Background: Direct factor (F)Xa inhibition is an attractive method to limit thrombotic complications during percutaneous coronary intervention (PCI). Objectives: To investigate drug levels achieved, effect on coagulation markers, and preliminary efficacy and safety of several doses of DX-9065a, an intravenous, small molecule, direct, reversible FXa inhibitor during PCI. Patients and methods: Patients undergoing elective, native-vessel PCI (n = 175) were randomized 4:1 to open-label DX-9065a or heparin in one of four sequential stages. DX-9065a regimens in stages I-III were designed to achieve concentrations of > 100 ng mL^-1, > 75 ng mL^-1, and > 150 ng mL^-1. Stage IV used the stage III regimen but included patients recently given heparin.
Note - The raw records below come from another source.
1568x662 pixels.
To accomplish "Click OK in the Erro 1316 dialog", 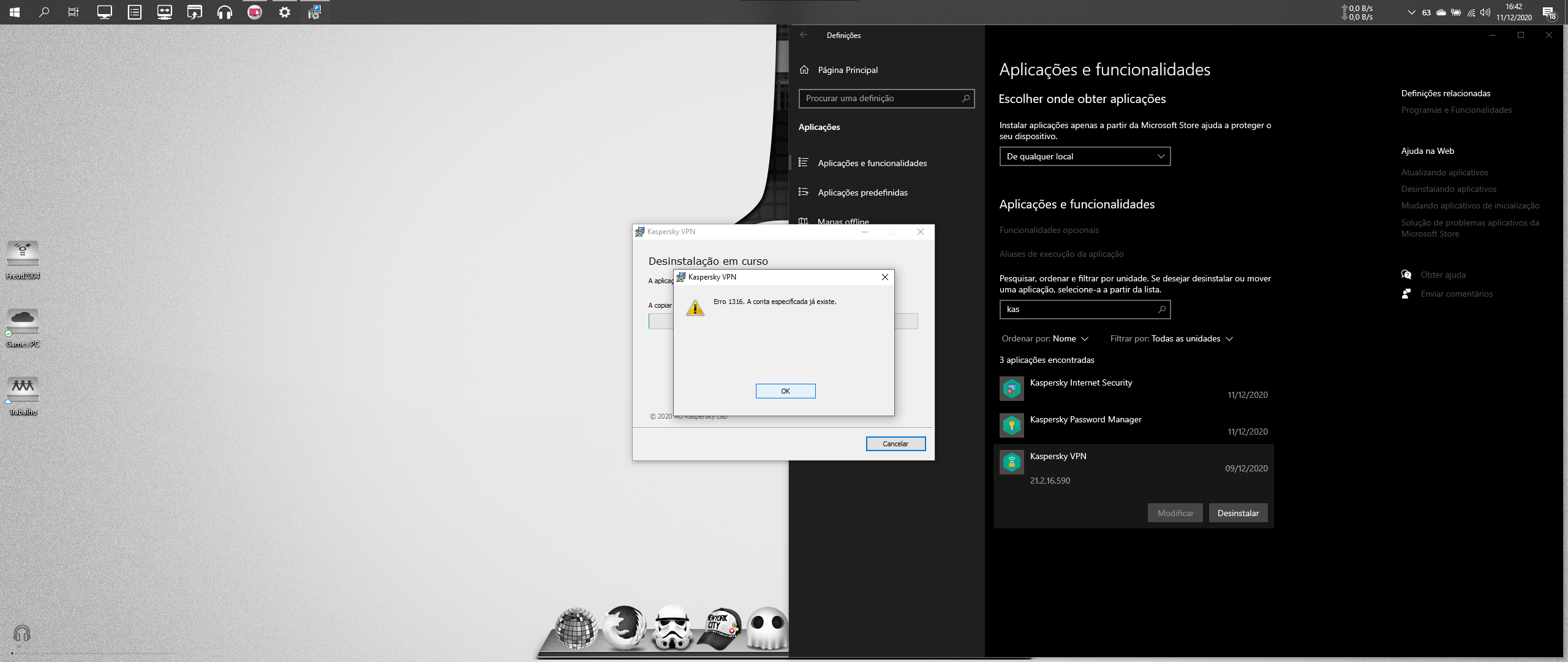I will click(785, 391).
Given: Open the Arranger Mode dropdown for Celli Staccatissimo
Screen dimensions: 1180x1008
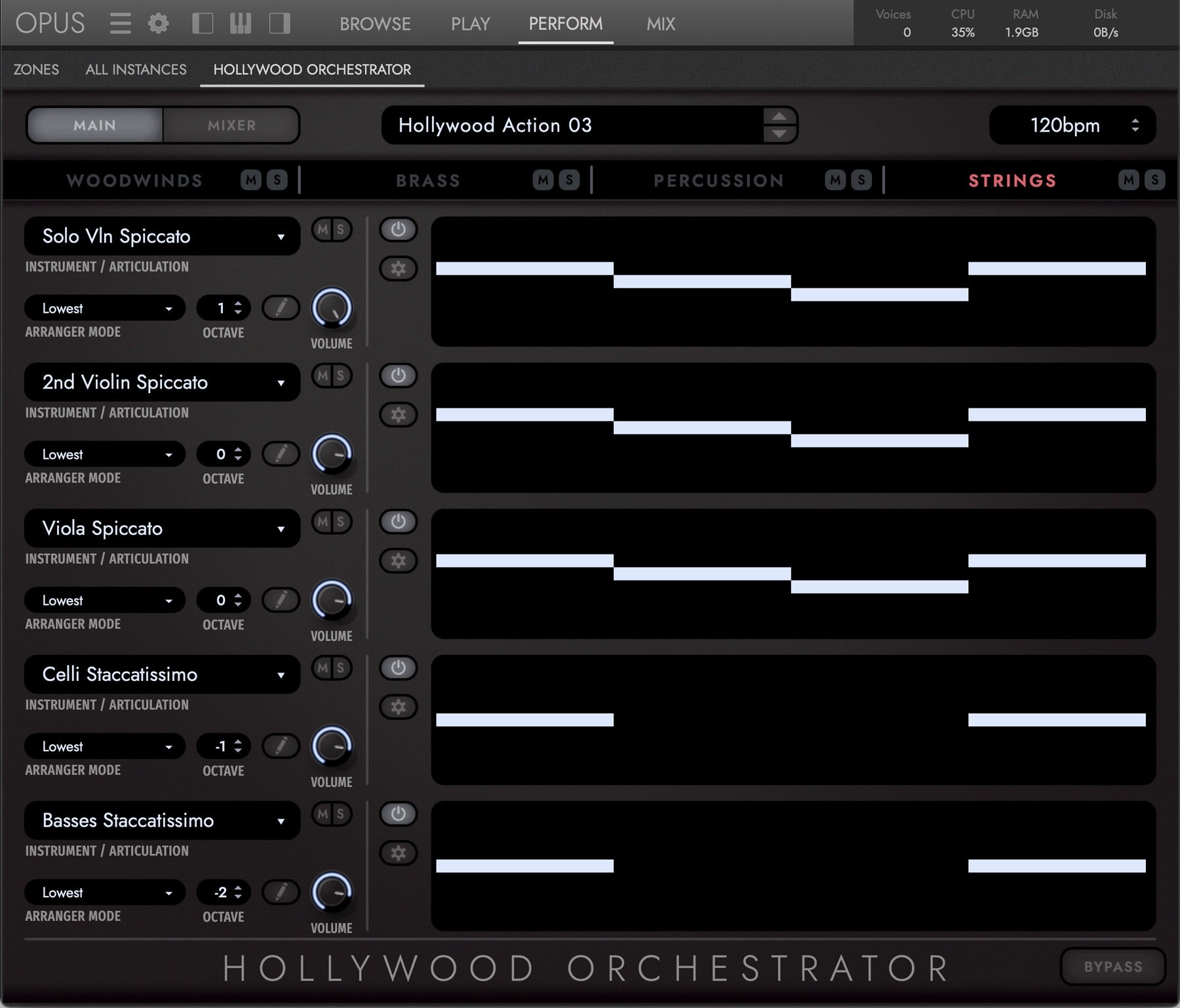Looking at the screenshot, I should coord(104,746).
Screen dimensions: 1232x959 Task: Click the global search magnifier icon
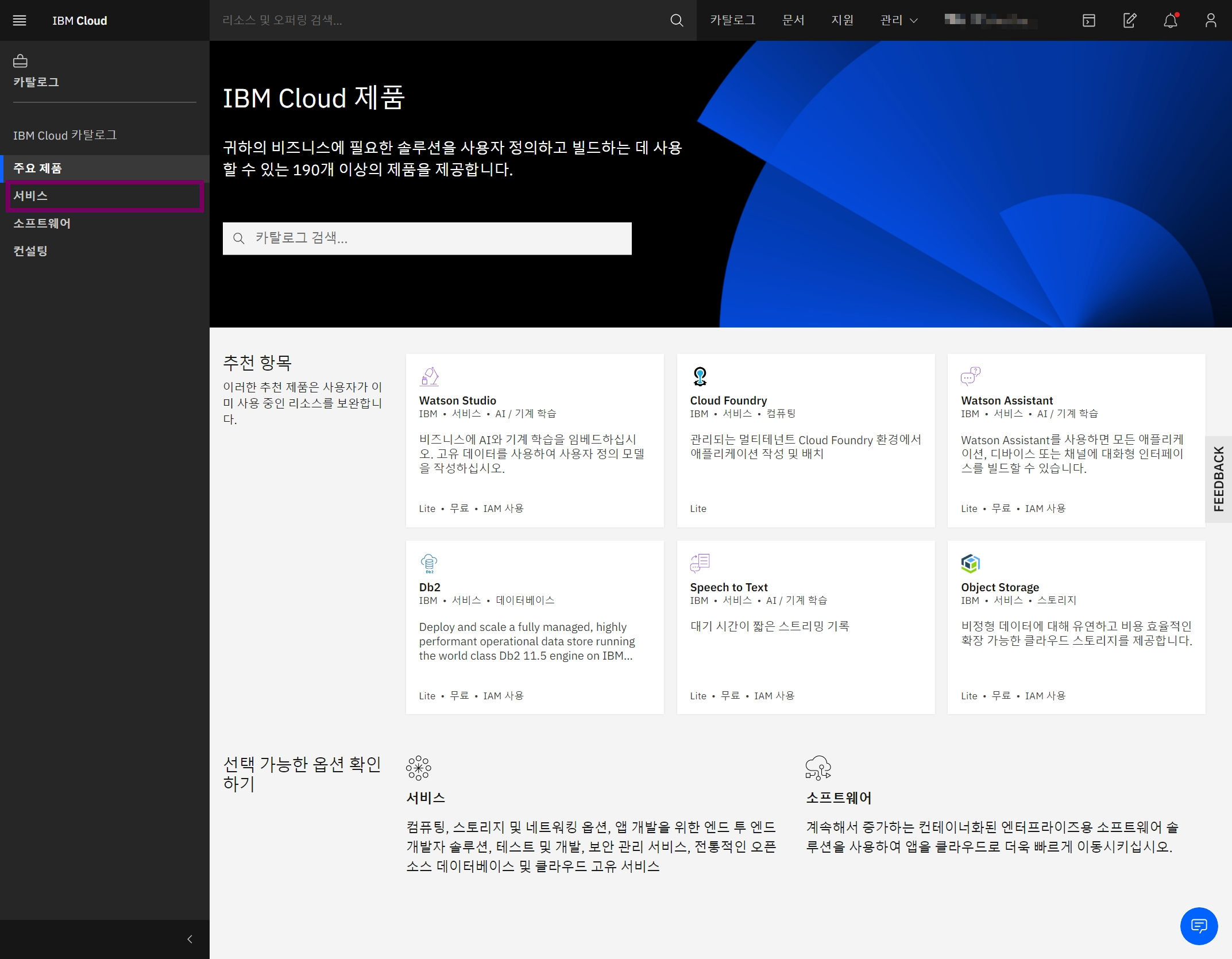677,21
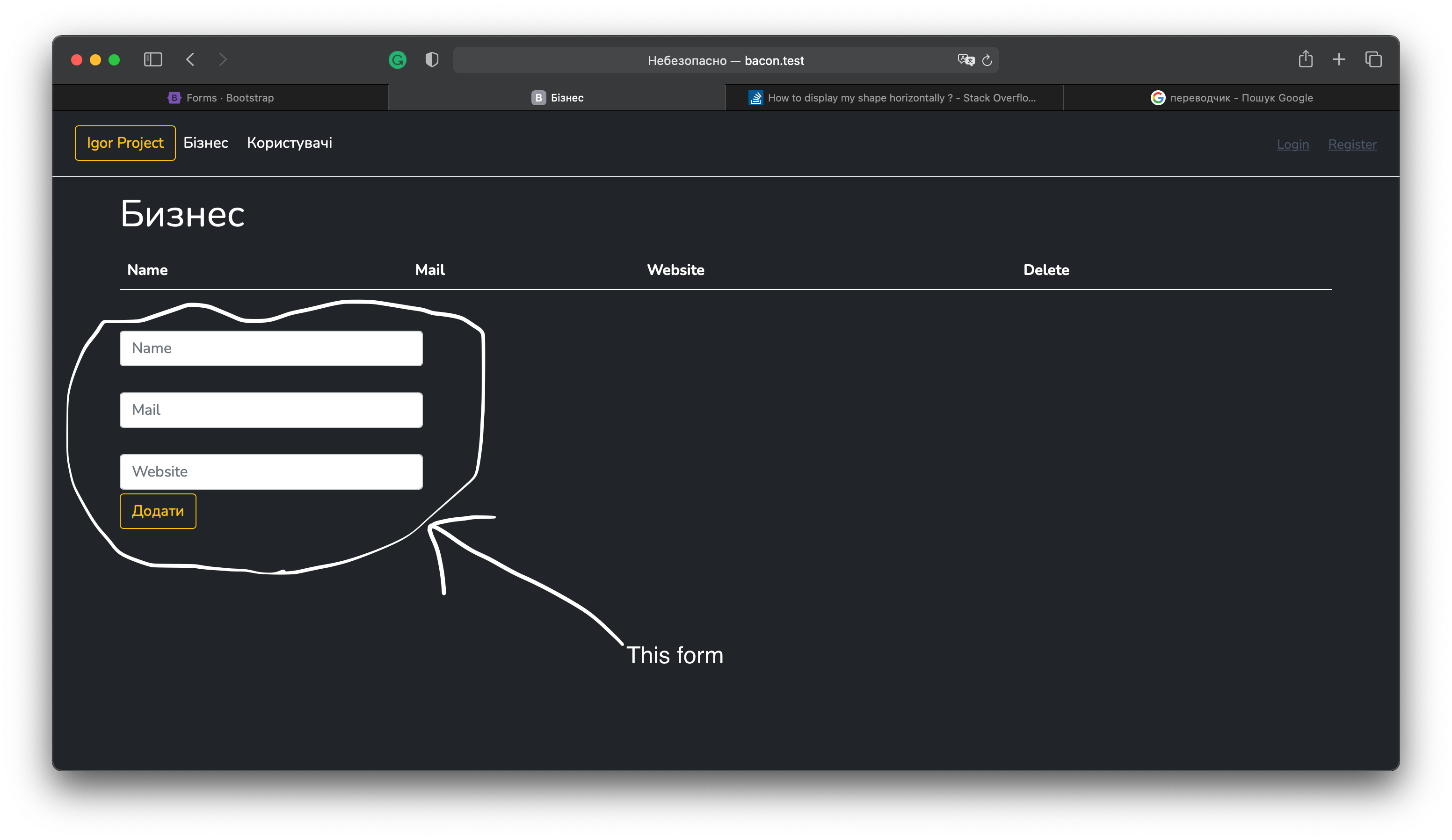
Task: Click the Igor Project brand button
Action: [x=124, y=143]
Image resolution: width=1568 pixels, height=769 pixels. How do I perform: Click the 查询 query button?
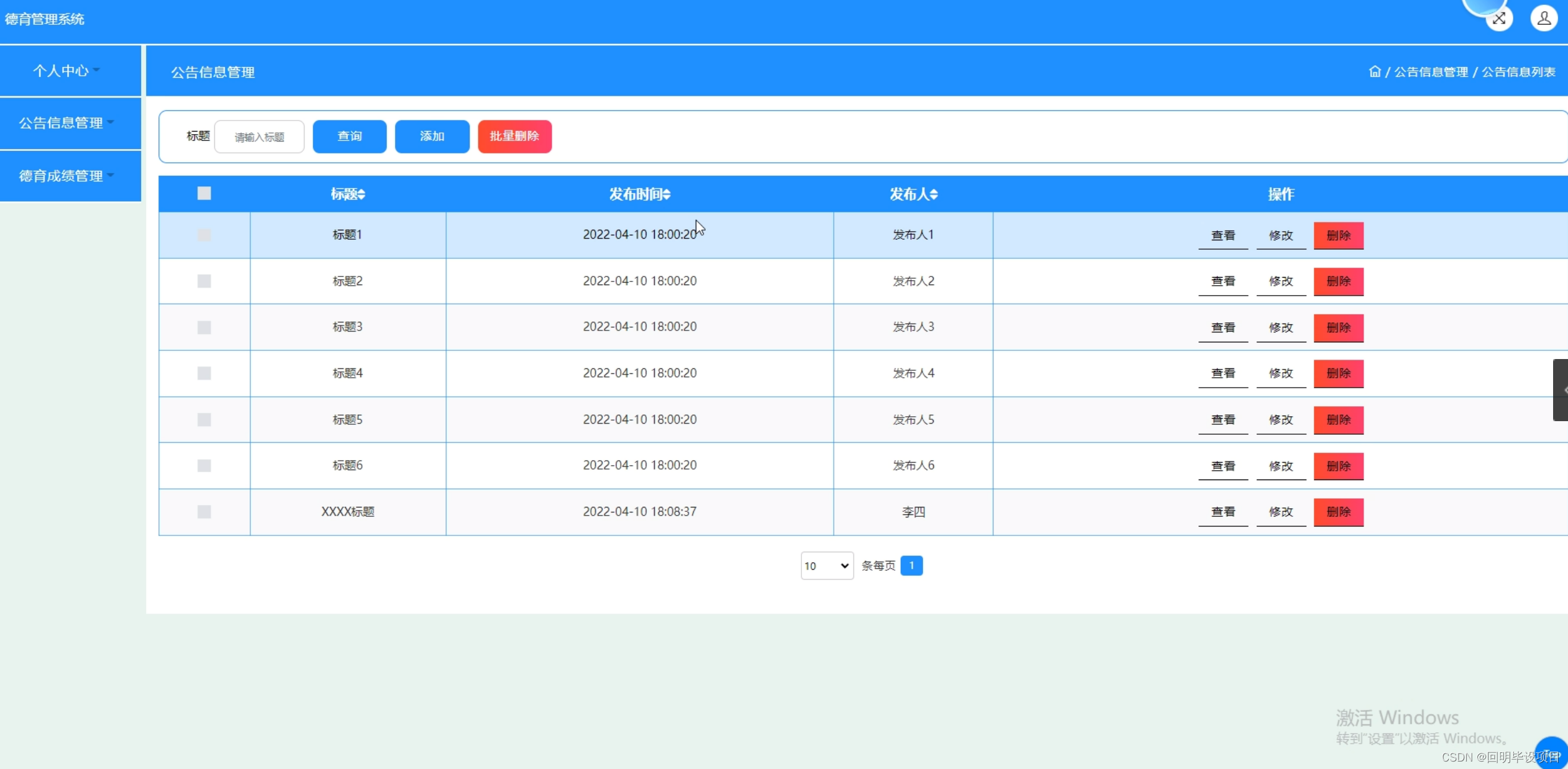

Results: At 15 min median (minimum) DX-9065a plasma levels were 192 (176), 122 (117), 334 (221), and 429 (231) ng mL^-1 in stages I -IV, respectively. Median whole-blood international normalized ratios (INRs) were 2.6 (interquartile range 2.5, 2.7), 1.9 (1.8, 2.0), 3.2 (3.0, 4.1), and 3.8 (3.4, 4.6), and anti-FXa levels were 0.36 (0.32, 0.38), 0.33 (0.26, 0.39), 0.45 (0.41, 0.51), and 0.62 (0.52, 0.65) U mL^-1, respectively. Stage II enrollment was stopped (n = 7) after one serious thrombotic event. Ischemic and bleeding events were rare and, in this small population, showed no clear relation to DX-9065a dose. Conclusions: Elective PCI is feasible using a direct FXa inhibitor for anticoagulation. Predictable plasma drug levels can be rapidly obtained with double-bolus and infusion DX-9065a dosing. Monitoring of DX-9065a may be possible using whole-blood INR. Direct FXa inhibition is a novel and potentially promising approach to anticoagulation during PCI that deserves further study.